Answer to this argument is found in chapter 217, Laws of 1957, which provides in substance that cities shall share in the license tax therein provided for the retail sale of liquor to be used "for Law Enforcement and the Regulation and Control of the Sale of Liquor and the Use Thereof."
The judgment is reversed and the cause remanded with directions to enter judgment in favor of plaintiff's contentions in accordance with the views herein stated.
HARRISON, C. J., and BOTTOMLY, J., concur.
I dissent. I agree that the longevity pay must be applied for all prior years of service, but believe that so long as an officer receives the $350 minimum plus longevity that the discretion lies with the City Council.

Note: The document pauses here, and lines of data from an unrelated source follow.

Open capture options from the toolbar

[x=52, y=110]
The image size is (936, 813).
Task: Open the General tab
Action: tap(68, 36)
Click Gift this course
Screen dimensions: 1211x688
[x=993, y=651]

The fact that an officer's present salary is higher than that figure should not mean that the legislature intended to add to it necessarily. The act established a minimum for all cities of the class and was not designed to increase pay in individual cases where the officer was already above the minimum.

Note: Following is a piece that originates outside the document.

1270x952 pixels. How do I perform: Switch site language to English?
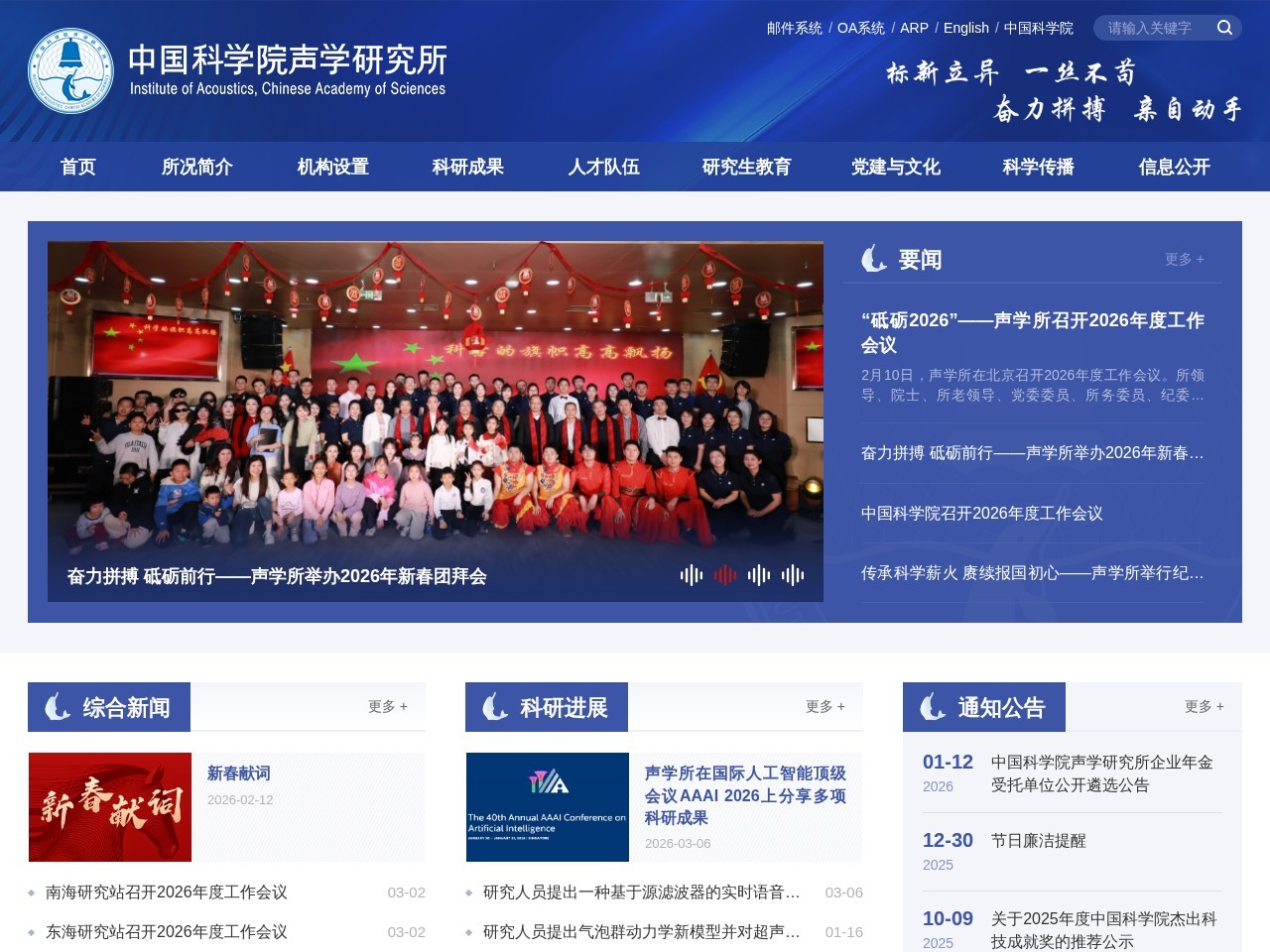tap(965, 28)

ADAIR, Justice (dissenting).
In City of Philipsburg v. Porter, 121 Mont. 188, 193, 190 P.2d 676, 679, Mr. Justice Gibson, speaking for this court, said:"Section 3, Revised Codes of Montana 1935 [now Section 12-201, R.C.M. 1947], provides: `No law contained in any of the codes or other statutes of Montana is retroactive unless expressly so declared.' This statute is declaratory of the general rule of construction that, `"There is always a presumption that statutes are intended to operate prospectively only, and * * * ought not to have a retroactive operation unless they are so clear, strong, and imperative that no other meaning can be annexed to them, * * *" 25 R.C.L. 787.' State ex rel Mills v. Dixon (Educational Bonds Case), 68 Mont. 526, 219 P. 637, 638. "The statute which declares this rule forbids the consideration of extrinsic aids to the construction of a law in regard to its retroactive or prospective *1117 operation, wherein it commands that the law must not be held to be retroactive `unless expressly so declared.' Mills v. State Board of Equalization, 97 Mont. 13, 33 P.2d 563. In Chapter 62 there is to be found no language that, either expressly or by implication, gives retroactive effect to the Act. It seems vain to consider the construction of the statute in this regard, however, for, if given retroactive operation the statute would be in violation of the constitutional prohibition against the enactment of a law impairing the obligation of contracts. If it were possible, which it is not, to construe the Act as retroactive, such reading thereof should be avoided under the well-known rule that where two constructions of a statute are possible, one of which would render the Act unconstitutional, and the other sustain its validity, the latter interpretation must be adopted."
In Chapter 28, Laws of 1957, there is no language that, either expressly or by implication, gives retrospective effect to the Act. Section 12-201, R.C.M. 1947, prohibits the consideration of extrinsic aids to the construction of the section as to its retroactive or prospective operation. In my opinion the construction given the Chapter 28, Laws of 1957, by the majority opinion herein violates the express mandate of Section 12-201, supra.